Obesity phenotypes are preserved in intestinal stem cell enteroids from morbidly obese patients

Obesity and obesity-related comorbidities are significant health care challenges. Bariatric surgery (BS) is the most effective therapy for treating obesity and type 2 diabetes. A barrier in the development of therapeutic alternatives is incomplete mechanistic understanding of the benefits of BS and the lack of human intestinal models that recapitulate the pathophysiology of obesity. Using adult intestinal stem cell-derived enteroid cultures established from healthy lean subjects and morbidly obese patients, including post-BS cases, four phenotypes correlating patient BMI and intestinal glucose absorption were identified suggesting that enteroids retain patient phenotype heterogeneity associated with healthy and diseased state.

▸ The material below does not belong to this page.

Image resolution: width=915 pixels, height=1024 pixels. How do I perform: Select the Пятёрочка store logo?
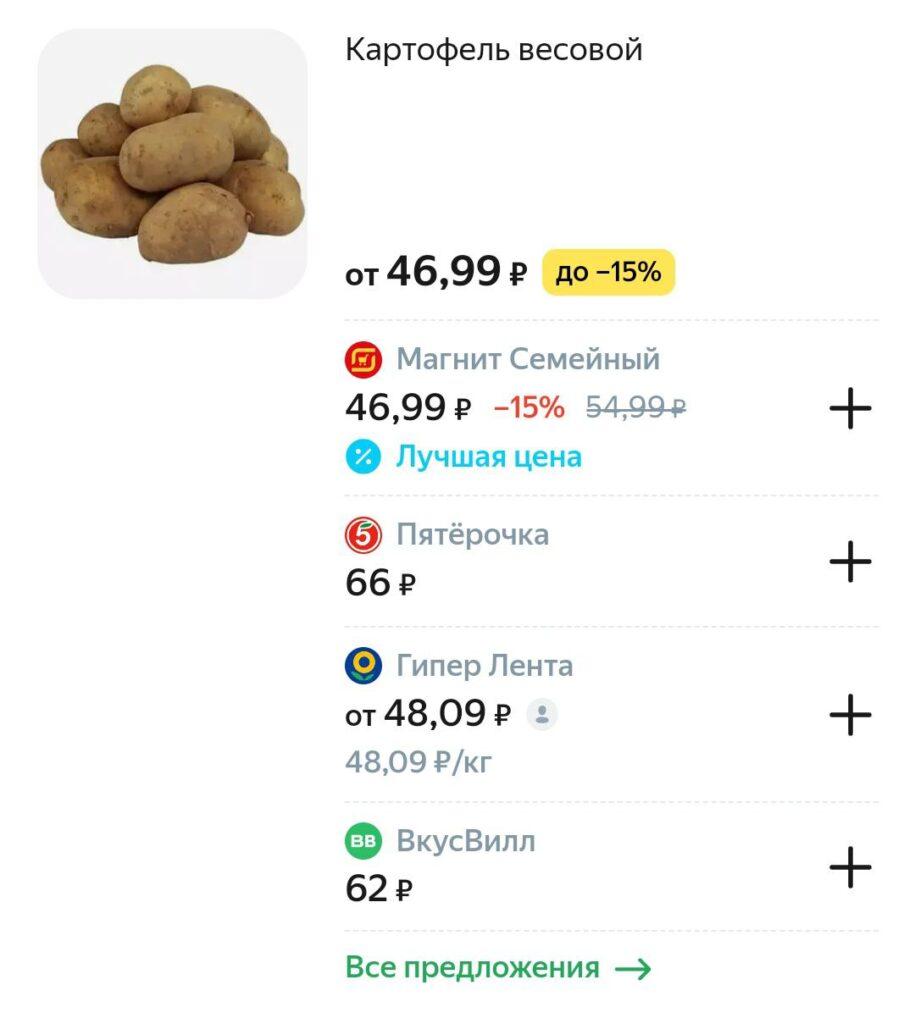click(x=363, y=535)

In a sub-population of obese patients, increased dietary glucose absorption and gluconeogenesis was due to significantly higher expression of intestinal carbohydrate transporters (SGLT1, GLUT2 and GLUT5) and gluconeogenic enzymes (PEPCK1 and G6Pase) compared to enteroids from lean subjects that demonstrated low glucose absorption and lacked gluconeogenesis. Enteroids established from successful BS cases exhibited low glucose absorption similar to that observed in lean subjects. These data show that human enteroids preserve the patient phenotype in long-term cultures and represent a reliable preclinical model to study the heterogeneity of the obesity mechanisms, which is necessary to determine the efficacy of therapeutic interventions.